Les fleurs, d'abord.

«Je ne sais pas si le Canada est plus sûr qu'il y a quatre ans, comme l'affirme Stephen Harper, mais le gouvernement a certainement le mérite d'avoir retapé les Forces armées et d'avoir restauré la relation entre les Forces et les Canadiens. On le voit, notamment, en ce moment avec le déploiement en Haïti», estime Tom Flanagan.

Quant à la loi et l'ordre, autre point fort des conservateurs, il ajoute: «Le gouvernement Harper a permis de changer le débat sur la criminalité. Avec les libéraux, il s'agissait de trouver les racines du crime. Avec les conservateurs, il s'agit d'éliminer les criminels des rues (get them out of the streets).»

Tom Flanagan a publié en 2007 un excellent livre sur les années Harper (Harper's Team, Behind the Scenes in the Conservative Rise to Power, McGill-Queen's University Press 2007, mis à jour après la crise politique de décembre 2008) et il écrit régulièrement des textes dans les pages d'opinion du quotidien The Globe and Mail.

Selon lui, la grande réussite de Stephen Harper demeure, à ce jour, d'avoir uni la droite en un parti solide et discipliné, profitant ainsi de l'éclatement des partis de centre-gauche. M. Harper, ajoute Tom Flanagan, «divise pour régner», plaçant toujours au moins un des trois partis de l'opposition dans une situation précaire.

Le talent naturel de M. Harper pour la stratégie vire toutefois à l'obsession, critique M. Flanagan. Dans une biographie fouillée sur le chef conservateur (Stephen Harper and the Future of Canada, Douglas Gibson Books, 2005), William Johnson rapporte que celui-ci a déjà confié à des proches qu'il «pense à la stratégie 24 heures sur 24».

Stephen Harper est un stratège brillant, c'est indéniable, mais il doit maintenant apprendre à être premier ministre, dit M. Flanagan.

«Stephen est perçu comme un stratège et les gens n'aiment pas les stratèges parce qu'ils ont l'impression qu'ils sont prêts à tout pour arriver à leur fin», analyse le politicologue.

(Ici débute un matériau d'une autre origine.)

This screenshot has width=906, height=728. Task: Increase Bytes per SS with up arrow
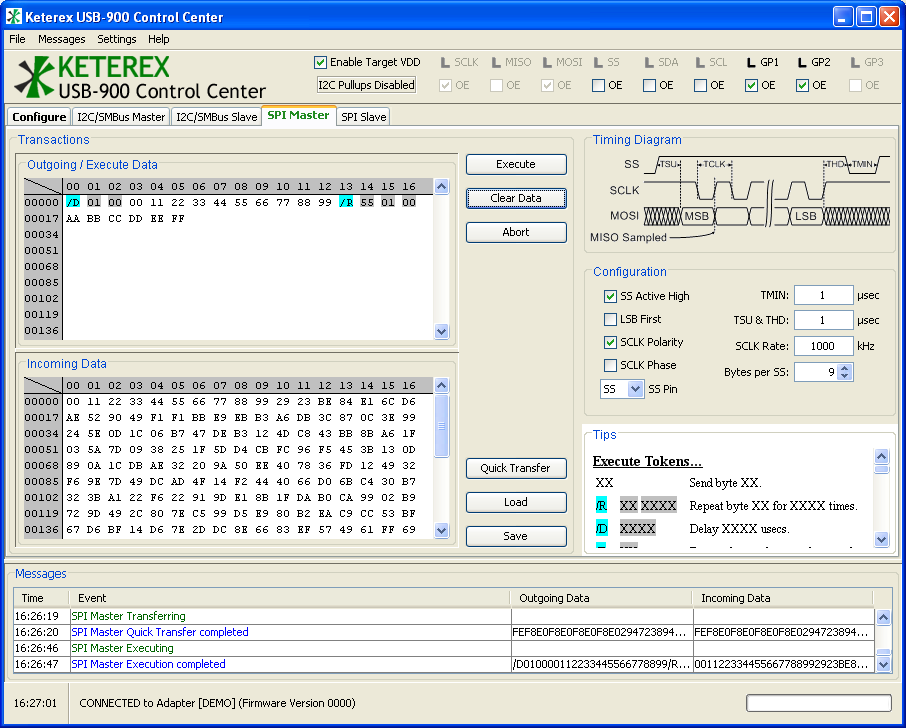pyautogui.click(x=846, y=368)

C'est cette lubie pour la stratégie qui a mené Stephen Harper à commettre ce que Tom Flanagan estime être sa pire erreur: tenter d'asphyxier les partis de l'opposition, en décembre 2008, en annonçant qu'il sabrerait les subventions publiques aux partis politiques. Dans les jours qui ont suivi, les partis de l'opposition ont formé une coalition, les conservateurs ont failli être renversés et M. Harper a sauvé sa peau de justesse grâce à la prorogation.

La réputation de Stephen Harper en a pris tout un coup, constate M. Flanagan (comme tous les commentateurs politiques du pays).

«En 2009, il avait réussi en partie à restaurer sa réputation, mais il est retombé encore une fois à cause de la prorogation (de décembre dernier). Il subsiste toujours un doute, une suspicion envers M. Harper. Comme il a toujours joué dur en politique, c'est plus difficile pour lui. Il doit régler ce problème de perception.»

Selon M. Flanagan, «les gens oublieront la prorogation après les Jeux olympiques de Vancouver et le budget, mais en attendant, Harper paye un prix plus élevé à cause de sa réputation».

Dans son bouquin, M. Flanagan y va de cette phrase acérée: «Après la mésaventure de décembre 2008, plusieurs ont conclu que le sens politique de M. Harper était surévalué. C'est un revirement dangereux pour lui parce que si vous ne pouvez être aimé, au moins, vous devez être respecté.»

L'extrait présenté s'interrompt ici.